── GIVEN RECORDS
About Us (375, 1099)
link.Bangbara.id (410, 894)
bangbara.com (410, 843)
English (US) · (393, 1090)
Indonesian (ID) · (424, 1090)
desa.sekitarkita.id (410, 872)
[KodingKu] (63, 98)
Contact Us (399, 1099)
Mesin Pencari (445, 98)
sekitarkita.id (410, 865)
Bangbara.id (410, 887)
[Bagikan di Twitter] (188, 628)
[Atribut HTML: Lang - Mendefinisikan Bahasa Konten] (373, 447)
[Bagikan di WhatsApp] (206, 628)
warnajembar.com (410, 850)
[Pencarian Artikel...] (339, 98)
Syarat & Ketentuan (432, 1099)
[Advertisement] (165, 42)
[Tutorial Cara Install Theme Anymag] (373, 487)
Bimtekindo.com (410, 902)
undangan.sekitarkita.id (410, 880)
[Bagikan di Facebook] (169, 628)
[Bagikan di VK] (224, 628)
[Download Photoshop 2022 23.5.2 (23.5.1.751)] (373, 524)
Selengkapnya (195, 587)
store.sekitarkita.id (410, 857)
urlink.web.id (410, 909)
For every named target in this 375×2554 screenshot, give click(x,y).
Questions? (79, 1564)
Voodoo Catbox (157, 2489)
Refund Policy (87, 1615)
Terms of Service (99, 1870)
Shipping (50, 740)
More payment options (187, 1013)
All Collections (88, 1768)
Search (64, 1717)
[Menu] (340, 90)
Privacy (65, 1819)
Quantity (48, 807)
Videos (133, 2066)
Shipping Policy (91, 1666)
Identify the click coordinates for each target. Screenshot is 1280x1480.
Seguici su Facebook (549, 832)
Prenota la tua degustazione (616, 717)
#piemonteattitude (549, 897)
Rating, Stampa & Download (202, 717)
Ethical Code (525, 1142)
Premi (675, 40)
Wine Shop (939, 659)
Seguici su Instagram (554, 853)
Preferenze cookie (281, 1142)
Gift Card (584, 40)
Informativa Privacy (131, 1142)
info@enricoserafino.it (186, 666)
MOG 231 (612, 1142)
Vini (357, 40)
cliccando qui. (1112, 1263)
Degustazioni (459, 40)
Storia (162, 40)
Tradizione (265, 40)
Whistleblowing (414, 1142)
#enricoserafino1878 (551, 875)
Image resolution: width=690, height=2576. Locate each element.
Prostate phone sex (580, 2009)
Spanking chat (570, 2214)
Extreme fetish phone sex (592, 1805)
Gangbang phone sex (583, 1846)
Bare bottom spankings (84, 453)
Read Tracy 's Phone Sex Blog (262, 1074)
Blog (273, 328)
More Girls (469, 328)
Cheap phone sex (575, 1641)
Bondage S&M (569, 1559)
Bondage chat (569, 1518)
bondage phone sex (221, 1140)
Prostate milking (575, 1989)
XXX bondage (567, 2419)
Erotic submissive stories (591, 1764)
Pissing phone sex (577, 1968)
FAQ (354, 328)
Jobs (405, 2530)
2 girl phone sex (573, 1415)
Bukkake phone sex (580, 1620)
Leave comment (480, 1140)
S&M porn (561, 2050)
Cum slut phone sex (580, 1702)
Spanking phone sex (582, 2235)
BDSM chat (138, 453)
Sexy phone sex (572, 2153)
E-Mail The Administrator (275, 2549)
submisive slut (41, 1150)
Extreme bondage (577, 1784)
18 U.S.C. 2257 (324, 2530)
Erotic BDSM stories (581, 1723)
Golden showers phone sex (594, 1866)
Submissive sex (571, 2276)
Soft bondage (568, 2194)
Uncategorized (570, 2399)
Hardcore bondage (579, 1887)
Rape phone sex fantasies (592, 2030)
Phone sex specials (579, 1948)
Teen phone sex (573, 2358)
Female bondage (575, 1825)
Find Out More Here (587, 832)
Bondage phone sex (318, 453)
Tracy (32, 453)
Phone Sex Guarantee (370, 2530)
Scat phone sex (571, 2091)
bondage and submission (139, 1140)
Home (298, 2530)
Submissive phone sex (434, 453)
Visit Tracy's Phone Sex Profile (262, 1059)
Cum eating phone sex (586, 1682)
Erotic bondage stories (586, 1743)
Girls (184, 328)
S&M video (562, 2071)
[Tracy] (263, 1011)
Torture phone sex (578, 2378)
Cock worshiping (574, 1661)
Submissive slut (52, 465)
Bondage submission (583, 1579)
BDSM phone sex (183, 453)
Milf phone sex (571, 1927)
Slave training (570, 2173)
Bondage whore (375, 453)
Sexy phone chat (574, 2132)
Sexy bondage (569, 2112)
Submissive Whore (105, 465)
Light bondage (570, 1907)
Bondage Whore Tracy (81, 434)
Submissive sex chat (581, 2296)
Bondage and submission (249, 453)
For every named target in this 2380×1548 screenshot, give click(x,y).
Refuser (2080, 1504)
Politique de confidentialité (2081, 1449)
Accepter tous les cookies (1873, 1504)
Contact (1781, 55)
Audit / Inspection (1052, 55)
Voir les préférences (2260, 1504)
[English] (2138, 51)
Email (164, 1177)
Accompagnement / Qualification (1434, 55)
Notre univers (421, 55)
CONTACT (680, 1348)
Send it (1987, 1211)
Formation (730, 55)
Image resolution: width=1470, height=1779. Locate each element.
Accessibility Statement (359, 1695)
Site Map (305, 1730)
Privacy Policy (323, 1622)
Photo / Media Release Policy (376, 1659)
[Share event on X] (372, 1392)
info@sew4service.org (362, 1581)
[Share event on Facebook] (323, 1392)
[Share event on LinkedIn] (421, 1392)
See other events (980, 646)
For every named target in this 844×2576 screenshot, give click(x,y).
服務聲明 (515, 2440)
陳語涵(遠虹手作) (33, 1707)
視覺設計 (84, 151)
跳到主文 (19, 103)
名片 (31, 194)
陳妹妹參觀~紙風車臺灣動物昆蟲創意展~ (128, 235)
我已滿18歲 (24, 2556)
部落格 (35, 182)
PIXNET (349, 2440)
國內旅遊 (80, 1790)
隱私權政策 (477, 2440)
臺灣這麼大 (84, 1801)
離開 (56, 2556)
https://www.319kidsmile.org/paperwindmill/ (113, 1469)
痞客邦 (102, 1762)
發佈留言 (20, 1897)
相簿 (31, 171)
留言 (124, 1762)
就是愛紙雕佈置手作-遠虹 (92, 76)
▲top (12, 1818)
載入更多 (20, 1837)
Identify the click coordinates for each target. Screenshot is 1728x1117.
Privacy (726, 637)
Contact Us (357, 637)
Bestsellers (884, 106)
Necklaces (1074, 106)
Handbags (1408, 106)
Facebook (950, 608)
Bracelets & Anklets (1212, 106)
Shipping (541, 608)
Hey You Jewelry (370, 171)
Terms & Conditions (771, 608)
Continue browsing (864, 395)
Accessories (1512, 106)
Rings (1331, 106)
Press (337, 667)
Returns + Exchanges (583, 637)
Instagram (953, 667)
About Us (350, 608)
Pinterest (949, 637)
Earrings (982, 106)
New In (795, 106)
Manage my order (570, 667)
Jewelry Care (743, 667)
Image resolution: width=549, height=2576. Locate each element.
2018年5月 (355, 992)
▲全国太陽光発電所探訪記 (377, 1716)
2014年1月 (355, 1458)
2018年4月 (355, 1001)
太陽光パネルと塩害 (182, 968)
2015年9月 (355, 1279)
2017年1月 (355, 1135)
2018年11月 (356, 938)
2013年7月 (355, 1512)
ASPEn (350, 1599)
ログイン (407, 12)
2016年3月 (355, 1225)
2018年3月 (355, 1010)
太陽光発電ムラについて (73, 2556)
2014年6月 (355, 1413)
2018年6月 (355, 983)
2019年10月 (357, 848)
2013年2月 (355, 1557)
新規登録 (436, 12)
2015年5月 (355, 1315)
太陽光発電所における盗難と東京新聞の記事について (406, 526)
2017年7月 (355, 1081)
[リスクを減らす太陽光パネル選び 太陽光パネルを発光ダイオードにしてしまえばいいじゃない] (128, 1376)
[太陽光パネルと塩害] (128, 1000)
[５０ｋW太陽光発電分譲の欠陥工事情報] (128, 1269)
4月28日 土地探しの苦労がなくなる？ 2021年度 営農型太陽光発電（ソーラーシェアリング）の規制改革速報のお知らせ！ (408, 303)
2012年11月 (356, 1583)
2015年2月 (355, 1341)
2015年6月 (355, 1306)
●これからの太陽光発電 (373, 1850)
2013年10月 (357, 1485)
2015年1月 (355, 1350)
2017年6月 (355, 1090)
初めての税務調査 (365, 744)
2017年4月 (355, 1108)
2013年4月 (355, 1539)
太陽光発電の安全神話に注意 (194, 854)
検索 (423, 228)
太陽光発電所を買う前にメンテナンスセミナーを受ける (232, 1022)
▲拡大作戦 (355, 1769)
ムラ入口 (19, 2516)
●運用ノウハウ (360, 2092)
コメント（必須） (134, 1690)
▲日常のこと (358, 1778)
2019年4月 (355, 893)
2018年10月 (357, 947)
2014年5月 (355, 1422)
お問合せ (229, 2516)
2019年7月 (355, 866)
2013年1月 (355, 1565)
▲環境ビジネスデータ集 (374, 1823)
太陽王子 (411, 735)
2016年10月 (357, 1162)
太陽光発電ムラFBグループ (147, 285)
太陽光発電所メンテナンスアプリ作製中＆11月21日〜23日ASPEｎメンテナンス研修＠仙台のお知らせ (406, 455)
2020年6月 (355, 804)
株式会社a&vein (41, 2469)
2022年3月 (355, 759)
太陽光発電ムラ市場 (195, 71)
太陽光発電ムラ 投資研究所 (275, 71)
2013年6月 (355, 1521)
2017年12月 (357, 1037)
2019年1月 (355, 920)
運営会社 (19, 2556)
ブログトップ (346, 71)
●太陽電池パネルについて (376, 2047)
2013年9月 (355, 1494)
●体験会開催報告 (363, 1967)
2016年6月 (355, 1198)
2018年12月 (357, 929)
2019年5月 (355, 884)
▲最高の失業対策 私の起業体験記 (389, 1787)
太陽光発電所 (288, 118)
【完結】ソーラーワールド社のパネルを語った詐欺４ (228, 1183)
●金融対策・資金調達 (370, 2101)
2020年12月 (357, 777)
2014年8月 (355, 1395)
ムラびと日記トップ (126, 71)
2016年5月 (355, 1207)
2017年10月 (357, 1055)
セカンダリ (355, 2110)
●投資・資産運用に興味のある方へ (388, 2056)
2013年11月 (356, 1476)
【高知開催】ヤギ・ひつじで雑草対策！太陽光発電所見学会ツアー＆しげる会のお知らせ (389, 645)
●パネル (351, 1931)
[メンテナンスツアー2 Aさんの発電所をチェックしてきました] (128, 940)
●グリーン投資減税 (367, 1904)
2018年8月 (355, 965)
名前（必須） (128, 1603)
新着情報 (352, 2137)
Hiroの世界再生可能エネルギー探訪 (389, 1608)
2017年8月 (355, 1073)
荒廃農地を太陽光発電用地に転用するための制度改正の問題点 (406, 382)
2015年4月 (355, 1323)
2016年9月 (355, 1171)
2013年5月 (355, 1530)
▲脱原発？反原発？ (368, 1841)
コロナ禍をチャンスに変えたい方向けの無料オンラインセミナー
────
ACTIVITY: Print only what lies in the material above starting at the line with "Instagram (953, 667)" and ending at the line with "[５０ｋW太陽光発電分譲の欠陥工事情報] (128, 1269)", every line exactly as given.

TASK RESULT:
Instagram (953, 667)
About Us (350, 608)
Pinterest (949, 637)
Earrings (982, 106)
New In (795, 106)
Manage my order (570, 667)
Jewelry Care (743, 667)
Image resolution: width=549, height=2576. Locate each element.
2018年5月 (355, 992)
▲全国太陽光発電所探訪記 (377, 1716)
2014年1月 (355, 1458)
2018年4月 (355, 1001)
太陽光パネルと塩害 (182, 968)
2015年9月 (355, 1279)
2017年1月 (355, 1135)
2018年11月 (356, 938)
2013年7月 (355, 1512)
ASPEn (350, 1599)
ログイン (407, 12)
2016年3月 (355, 1225)
2018年3月 (355, 1010)
太陽光発電ムラについて (73, 2556)
2014年6月 (355, 1413)
2018年6月 (355, 983)
2019年10月 (357, 848)
2013年2月 (355, 1557)
新規登録 (436, 12)
2015年5月 (355, 1315)
太陽光発電所における盗難と東京新聞の記事について (406, 526)
2017年7月 (355, 1081)
[リスクを減らす太陽光パネル選び 太陽光パネルを発光ダイオードにしてしまえばいいじゃない] (128, 1376)
[太陽光パネルと塩害] (128, 1000)
[５０ｋW太陽光発電分譲の欠陥工事情報] (128, 1269)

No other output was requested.